------ Passage provided
In addition, Augustine’s invocation of rope-dancers and mechanics cannot be separated from the patristic critique of idolatry, and especially its theatrical manifestations through stage plays, statue worship, and the wonder-working ritual dynamics (and sometimes mechanics) of the temple. Marvels are idols, and vice versa. In Book 21 of City of God, Augustine discusses purely natural marvels, like the fire of quick lime and the invisible pull of the lodestone. He sounds a crucial note of disenchantment, reminding readers that the initial delight of such wonders wears off quickly through familiarity and exposure. Then he turns to the sorts of marvels contained in traveler’s tales, including the report of a temple of Venus whose candelabrum continues to miraculously blaze in the open air whatever the weather. Faced with rumors like this, Augustine admits he is in a double bind: by denying the wonder, he risks denying the divine wonders of scripture; by acknowledging the wonder, however, he may “avouch the pagan deities.” His partial solution is to acknowledge the wonder while exposing its possible naturalistic mechanisms.

That lamp, therefore, was either by some mechanical and human device fitted with asbestos, or it was arranged by magical art in order that the worshippers might be astonished, or some devil under the name of Venus so signally manifested himself that this prodigy both began and became permanent.[xi]

This is a curious sort of disenchantment. Not only does it unconvincingly multiply possible causal chains like the Malleus passage quoted above, but it also explains away a relatively pedestrian marvel through recourse to the powers of a demon. We cannot forget the existence of “demonic naturalism,” but not so much so that we ignore the ambivalence between demonic powers and all-to-human mechanical contrivance. Shortly after this passage, for example, Augustine explains a far more impressive temple wonder, only this time he does so without recourse to demons. Within the house of the god, an “iron image” floats freely in midair—an effect, he explains, produced by two magnets hidden in the floor and the ceiling. Augustine is clearly impressed with the stunt; what he fears is that those ignorant of the lodestones will “suppose the power of divinity.”[xii]

In exposing the contrivances behind temple wonders, Augustine wants to do more than report on those natural wonders that otherwise might be exploited by men or demons in order to fool the ignorant into worshiping the false. Augustine’s technical explanations could also be seen as an attempt to condemn, through a kind of synecdochal contagion, the entire theater of pagan display as one big false marvel. In this move, the (theo)logic of demonic appearance, with its tricky oscillation of presence/absence, moves from specific anomalies to the spectacle itself. This helps explain why, sandwiched between his analyses of the Venusian flame and the floating iron image, Augustine provides one of his most important statements on the relation between demons and pagan theater:

They are attracted not by food like animals, but, like spirits, by such symbols as suit their taste, various kinds of stones, woods, plants, animals, songs, rites. And that men may provide these attractions, the devils first of all cunningly seduce them…[xiii]

Contrived marvels, like the Venusian flame and the “iron image,” clearly belong alongside stones and plants as another kind of attraction or sign. And all are deployed, not merely to attract and trick humans, but to attract demons as well. Demons, in this account, are not just working backstage—they are also, like us, enjoying the show. In other words, Augustine is not simply concerned with naturalizing apparent miracles; he also wants to condemn pagan spectacle as such by recoding the material theater of its spectacles into an incorporeal appearance—an order of signs and symbols that, like demonic apparitions themselves, fluctuates over an evil void.
------------
------ Data segment
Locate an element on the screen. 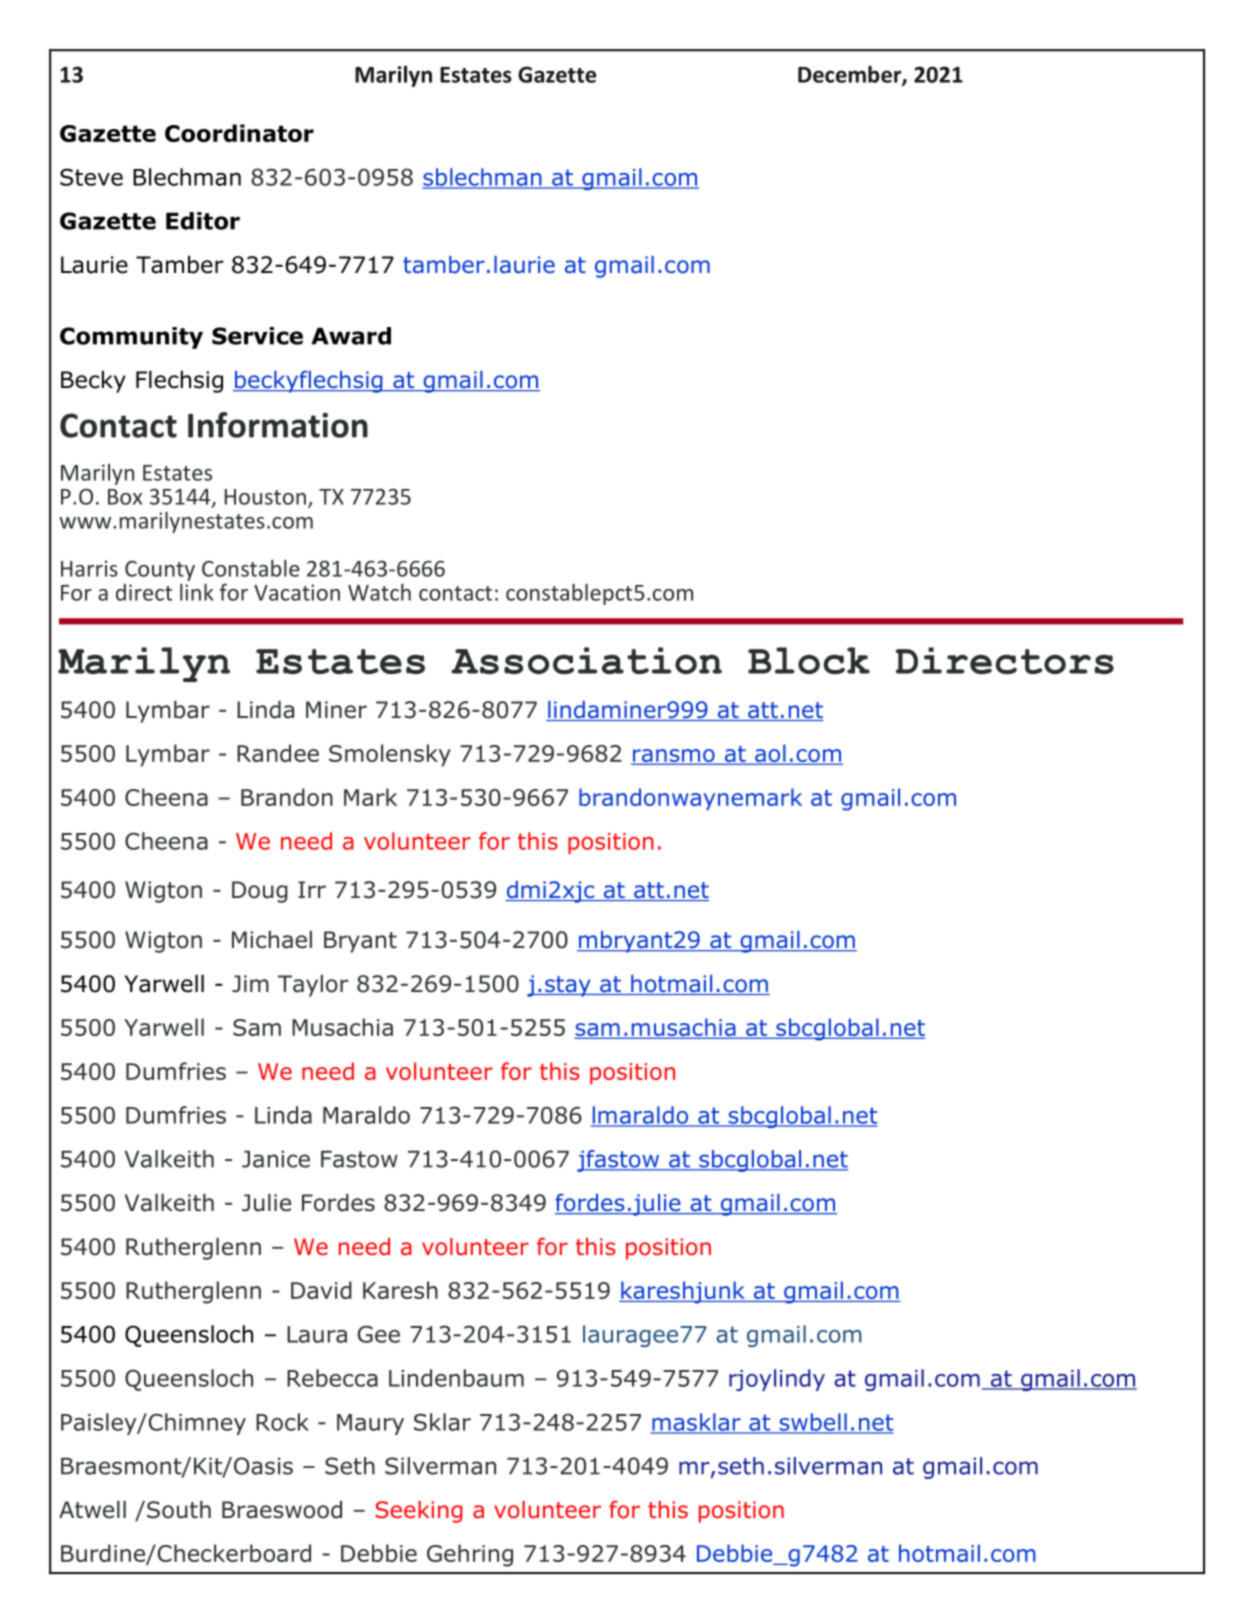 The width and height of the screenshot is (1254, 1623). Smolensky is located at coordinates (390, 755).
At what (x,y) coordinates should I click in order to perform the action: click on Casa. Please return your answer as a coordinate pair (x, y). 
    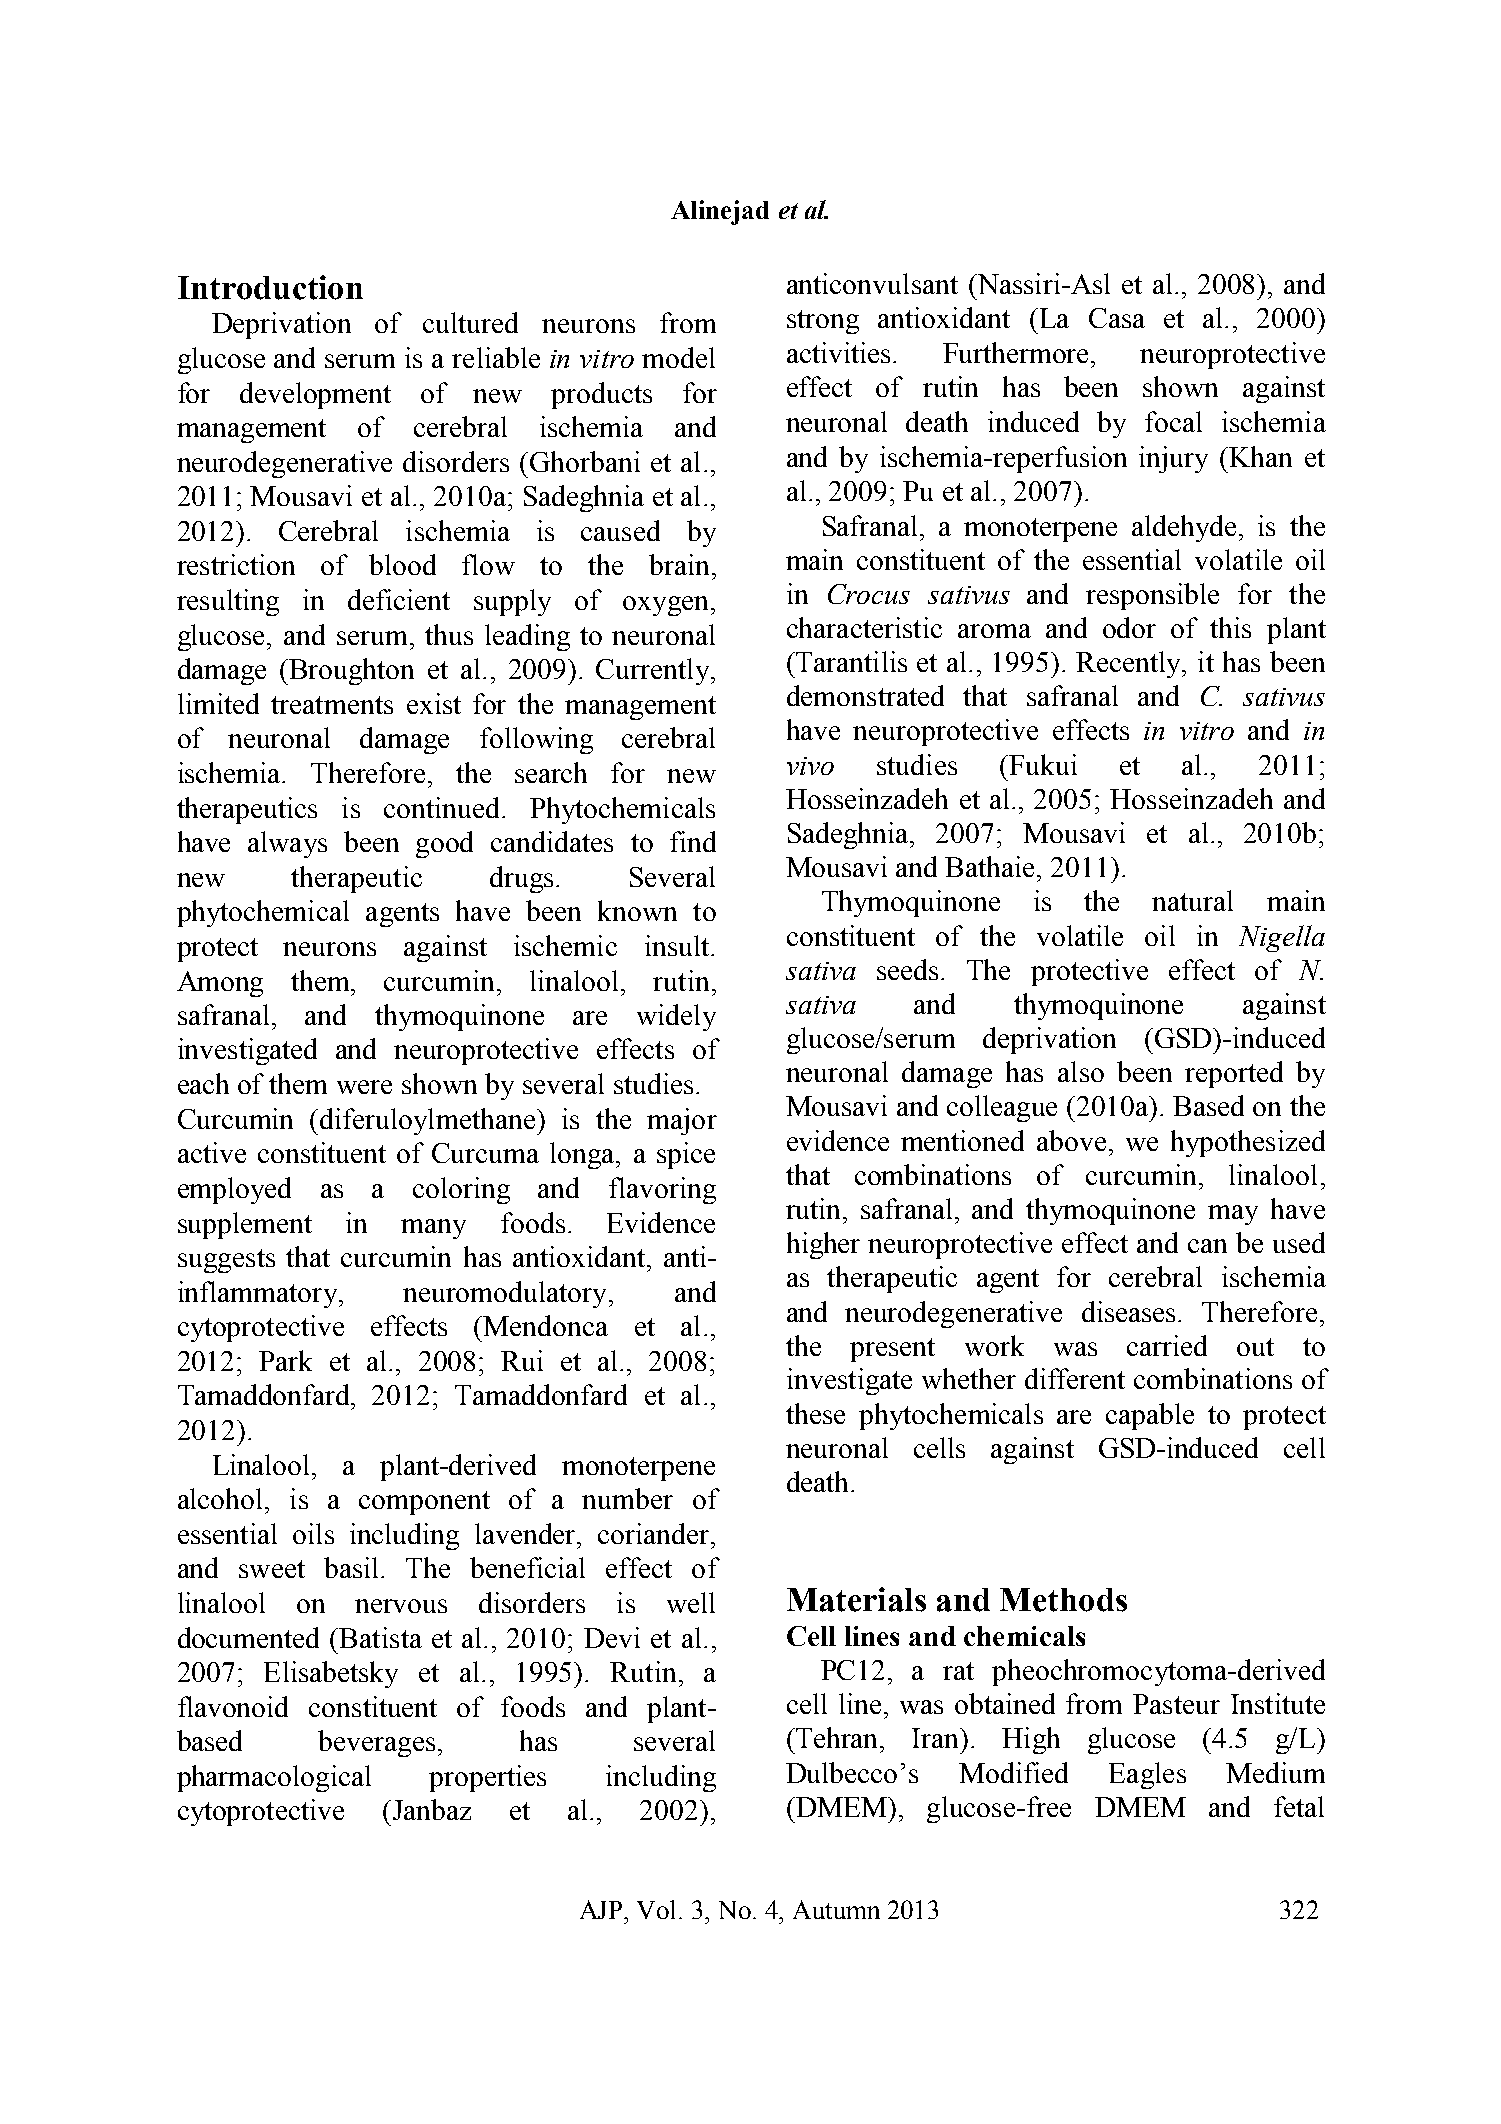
------------
- [What you have to do]
From the text on Augustine and temple marvels, repeat word for word the part starting with "Contrived marvels, like" and going on through "an evil void.".

- [Exercise solution]
Contrived marvels, like the Venusian flame and the “iron image,” clearly belong alongside stones and plants as another kind of attraction or sign. And all are deployed, not merely to attract and trick humans, but to attract demons as well. Demons, in this account, are not just working backstage—they are also, like us, enjoying the show. In other words, Augustine is not simply concerned with naturalizing apparent miracles; he also wants to condemn pagan spectacle as such by recoding the material theater of its spectacles into an incorporeal appearance—an order of signs and symbols that, like demonic apparitions themselves, fluctuates over an evil void.